L’intimée fait valoir que la société CKL Habitat ne démontre pas l’existence d’une quelconque faute de la CIBTP, ni même la réalité d’un quelconque préjudice ou encore d’un lien de causalité précisant que la société CKL Habitat ne s’est pas présentée lors de l’audience devant le tribunal de commerce de sorte qu’elle n’a pas averti le tribunal de la mise en place d’un moratoire et de l’apurement de sa dette, qu’entre le jugement du 26 juin 2024 et l’ordonnance de référé du 19 juillet 2024 suspendant l’exécution provisoire, il s’est écoulé un délai de seulement 23 jours, que la CIBTP a confirmé immédiatement qu’il n’y avait pas de cessation de paiement à son égard.

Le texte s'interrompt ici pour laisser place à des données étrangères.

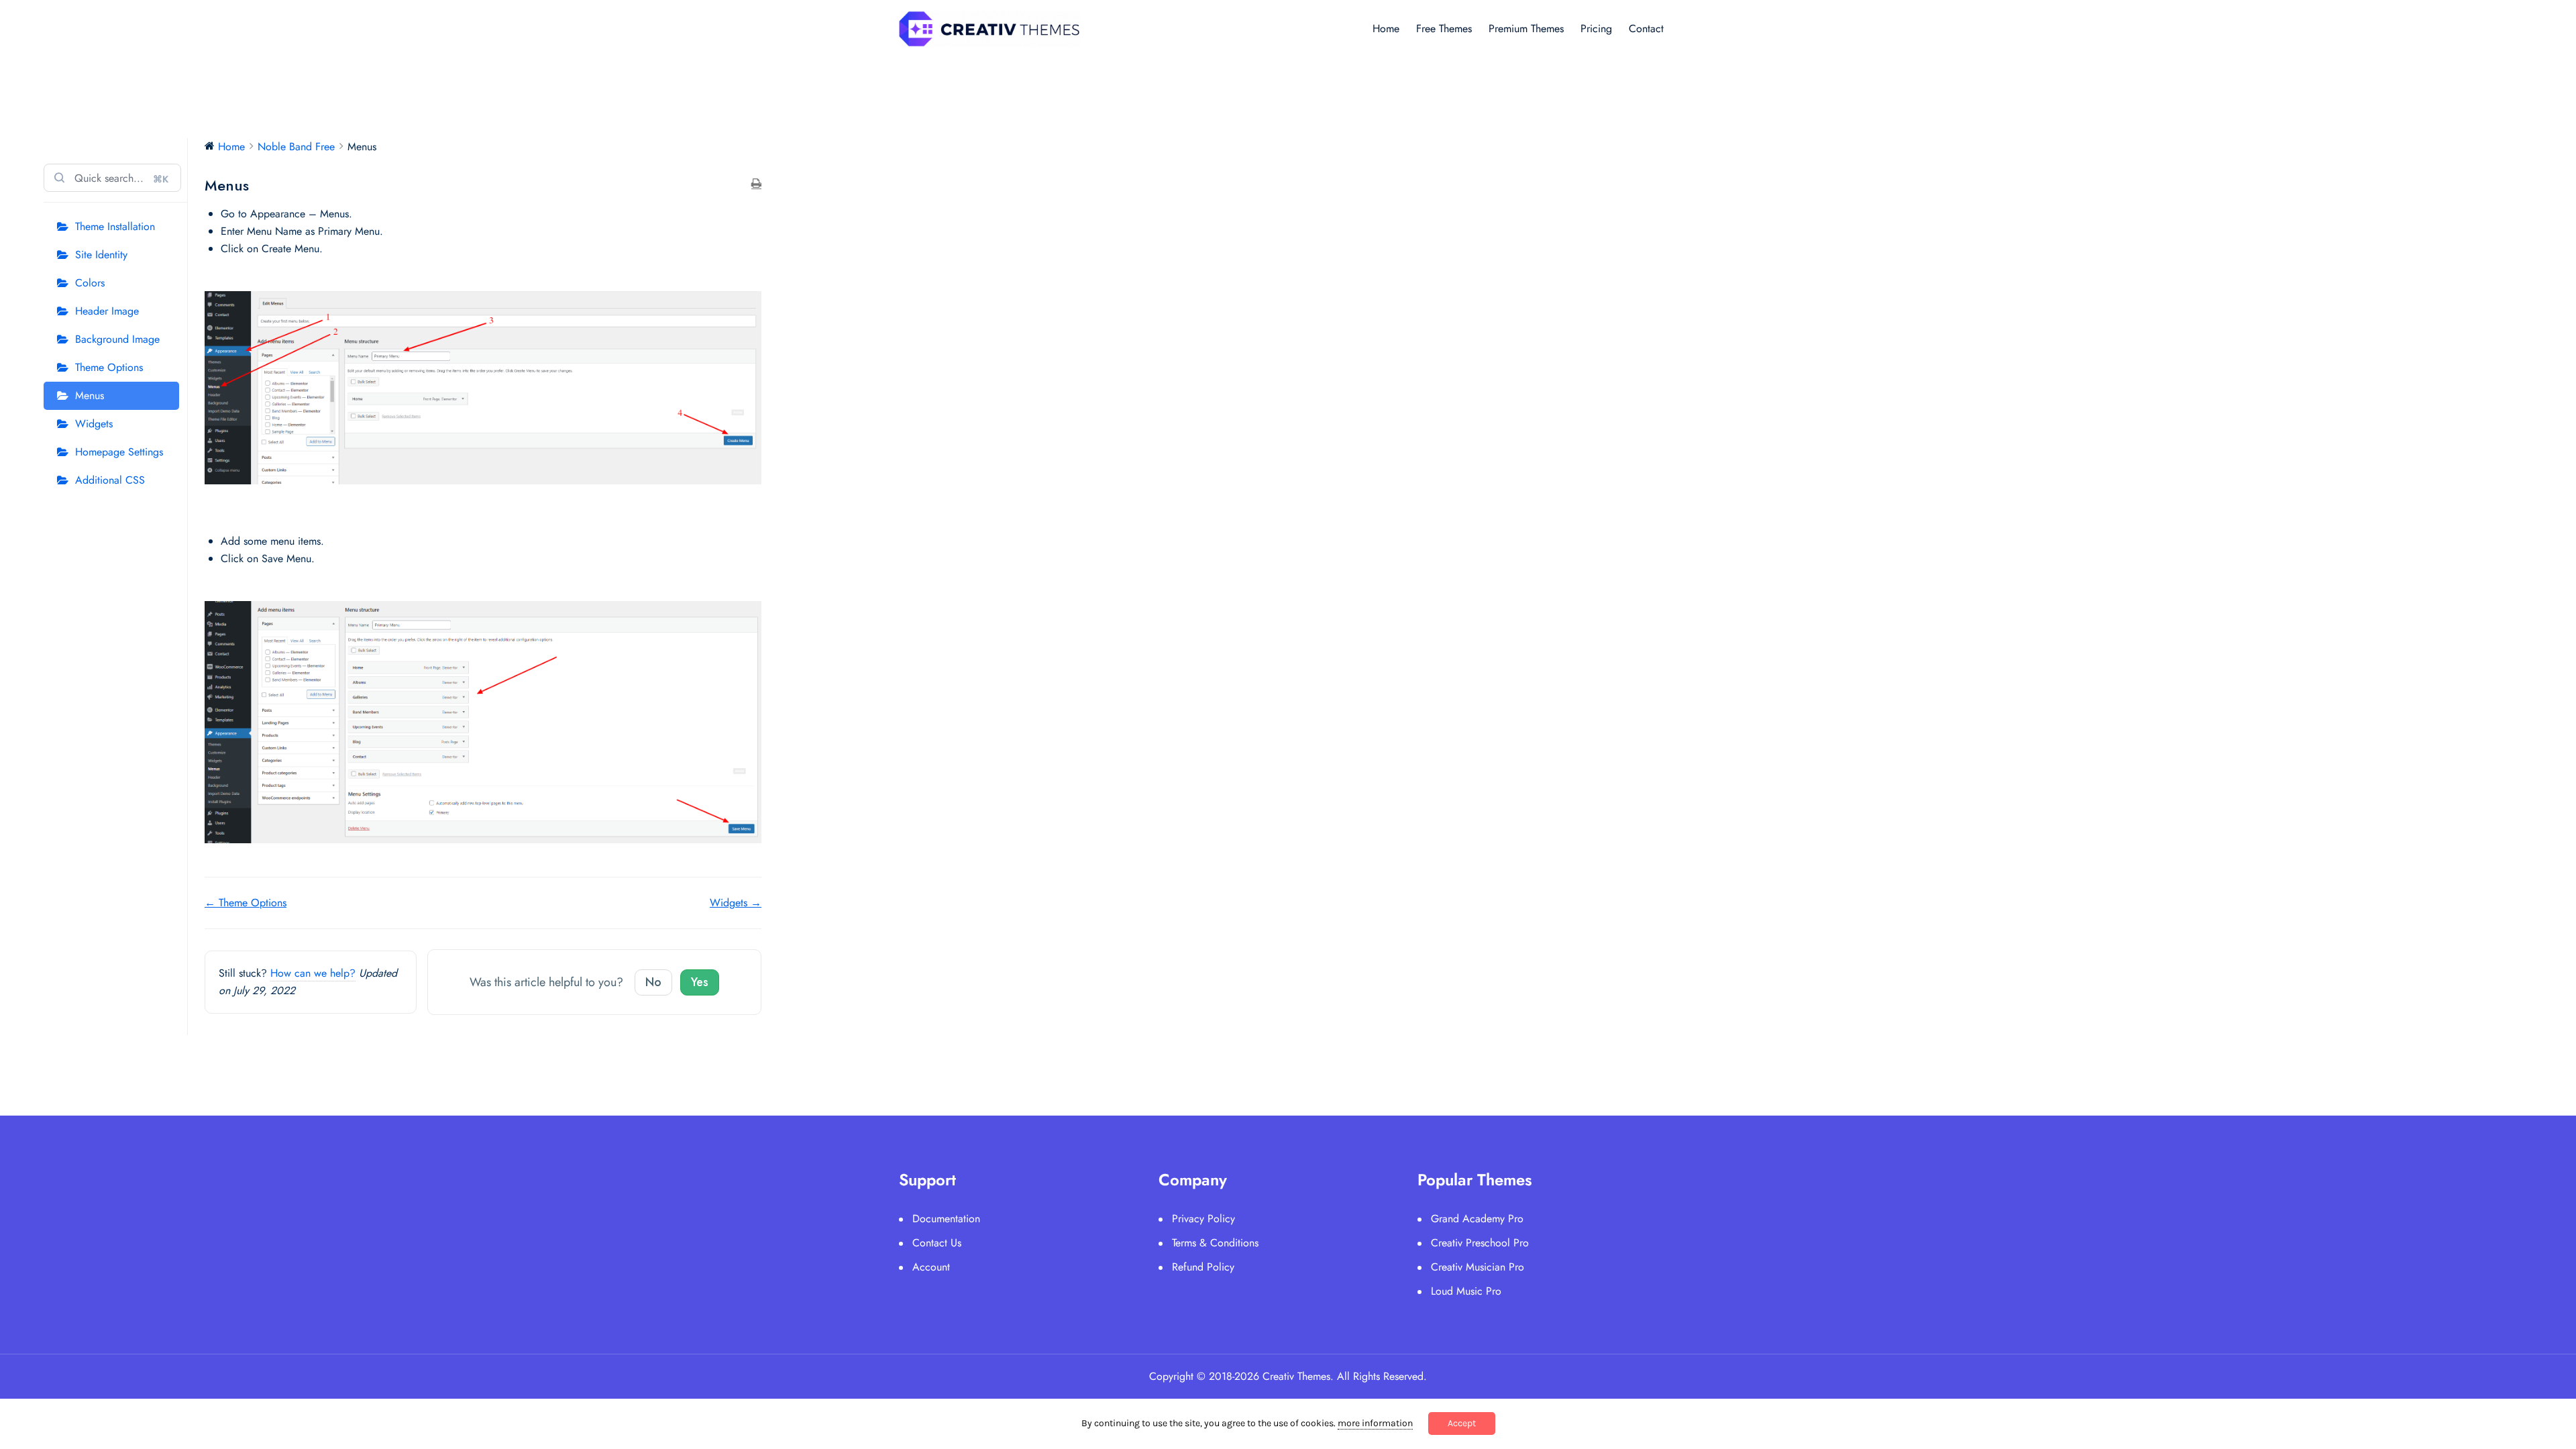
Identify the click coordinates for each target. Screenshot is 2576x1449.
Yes (699, 982)
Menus (89, 395)
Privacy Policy (1203, 1218)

Il ressort des pièces du dossier que la société CKL Habitat ne s’est pas présentée devant le tribunal de commerce pour faire valoir qu’un moratoire était mis en place.
Elle ne justifie en outre aucunement que les parties avaient convenu d’un désistement.
Sa responsabilité est donc autant engagée que celle de la CIBTP dans le prononcé du redressement judiciaire.
Le conseil de la CIBTP a écrit au mandataire judiciaire dès le 4 juillet 2024 pour l’informer que que sa cliente ne lui avait pas signalé que la société CKL Habitat avait réglé les termes de l’assignation et que ladite société n’était donc pas en état de cessation des paiements dans sa relation avec la Caisse.
Par ailleurs, dès le 19 juillet 2024, l’arrêt de l’exécution provisoire a été ordonné par ordonnance de référé.
La société CKL Habitat ne justifie d’aucun frais qu’elle a dû supporter ni d’aucune démarche auprès des fournisseurs ou clients, d’aucune intervention de ces derniers auprès d’elle ni d’aucune désorganisation particulière.
Il s’ensuit qu’elle ne justifie d’aucun préjudice.
Elle sera déboutée de sa demande de dommages et intérêts.
Sur les demandes accessoires
Au vu de la solution donnée au litige, les dispositions du jugement entrepris relatives aux dépens sont infirmées.
La CIBTP sera condamnée aux dépens de première instance et d’appel.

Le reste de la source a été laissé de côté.